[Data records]
══════

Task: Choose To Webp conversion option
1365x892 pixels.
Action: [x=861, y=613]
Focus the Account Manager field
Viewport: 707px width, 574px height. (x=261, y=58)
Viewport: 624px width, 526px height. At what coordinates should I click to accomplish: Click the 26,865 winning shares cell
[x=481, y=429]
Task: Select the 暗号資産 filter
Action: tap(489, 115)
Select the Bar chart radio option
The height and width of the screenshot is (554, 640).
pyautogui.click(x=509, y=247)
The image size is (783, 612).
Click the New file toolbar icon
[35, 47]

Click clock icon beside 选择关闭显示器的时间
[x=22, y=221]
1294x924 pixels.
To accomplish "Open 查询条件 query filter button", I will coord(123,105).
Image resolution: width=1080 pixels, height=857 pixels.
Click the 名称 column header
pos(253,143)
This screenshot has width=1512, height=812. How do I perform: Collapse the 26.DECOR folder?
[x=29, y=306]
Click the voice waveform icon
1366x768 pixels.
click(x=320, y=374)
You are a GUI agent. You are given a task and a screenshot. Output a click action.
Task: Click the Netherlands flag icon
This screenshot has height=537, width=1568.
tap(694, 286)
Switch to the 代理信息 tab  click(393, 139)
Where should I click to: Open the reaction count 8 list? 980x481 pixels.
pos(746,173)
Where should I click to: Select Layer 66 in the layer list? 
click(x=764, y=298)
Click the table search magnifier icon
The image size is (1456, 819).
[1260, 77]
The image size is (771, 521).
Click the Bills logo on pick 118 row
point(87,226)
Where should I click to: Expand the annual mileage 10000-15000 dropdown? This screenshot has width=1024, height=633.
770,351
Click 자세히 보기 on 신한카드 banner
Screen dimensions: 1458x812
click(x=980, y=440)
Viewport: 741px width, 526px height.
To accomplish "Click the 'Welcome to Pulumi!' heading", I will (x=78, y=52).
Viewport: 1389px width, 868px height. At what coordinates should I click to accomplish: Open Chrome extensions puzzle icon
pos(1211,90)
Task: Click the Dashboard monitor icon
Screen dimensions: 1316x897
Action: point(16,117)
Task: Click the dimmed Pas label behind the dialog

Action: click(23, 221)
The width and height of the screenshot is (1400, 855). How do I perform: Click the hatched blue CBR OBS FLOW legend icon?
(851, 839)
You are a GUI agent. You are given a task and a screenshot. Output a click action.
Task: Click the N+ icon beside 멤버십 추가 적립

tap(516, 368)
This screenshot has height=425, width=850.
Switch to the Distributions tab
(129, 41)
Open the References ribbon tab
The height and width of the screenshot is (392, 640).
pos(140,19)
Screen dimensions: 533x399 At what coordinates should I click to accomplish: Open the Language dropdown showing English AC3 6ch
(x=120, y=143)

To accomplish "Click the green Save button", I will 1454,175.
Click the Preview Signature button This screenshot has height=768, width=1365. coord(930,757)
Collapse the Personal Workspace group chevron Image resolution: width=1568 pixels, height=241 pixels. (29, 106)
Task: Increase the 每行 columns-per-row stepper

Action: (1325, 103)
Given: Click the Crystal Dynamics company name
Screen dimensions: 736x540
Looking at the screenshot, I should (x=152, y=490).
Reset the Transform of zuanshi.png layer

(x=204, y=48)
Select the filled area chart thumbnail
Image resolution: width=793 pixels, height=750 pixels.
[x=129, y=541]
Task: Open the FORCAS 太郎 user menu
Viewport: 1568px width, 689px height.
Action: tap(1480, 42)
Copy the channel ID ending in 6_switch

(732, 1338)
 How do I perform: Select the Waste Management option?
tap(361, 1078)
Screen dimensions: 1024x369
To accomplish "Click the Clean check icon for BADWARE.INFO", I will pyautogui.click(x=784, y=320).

══════

> [WORK INSTRUCTIONS] Look through the preceding entries for the word "button". Report how many lines hold it, and only that number.

> [RESPONSE AREA] 3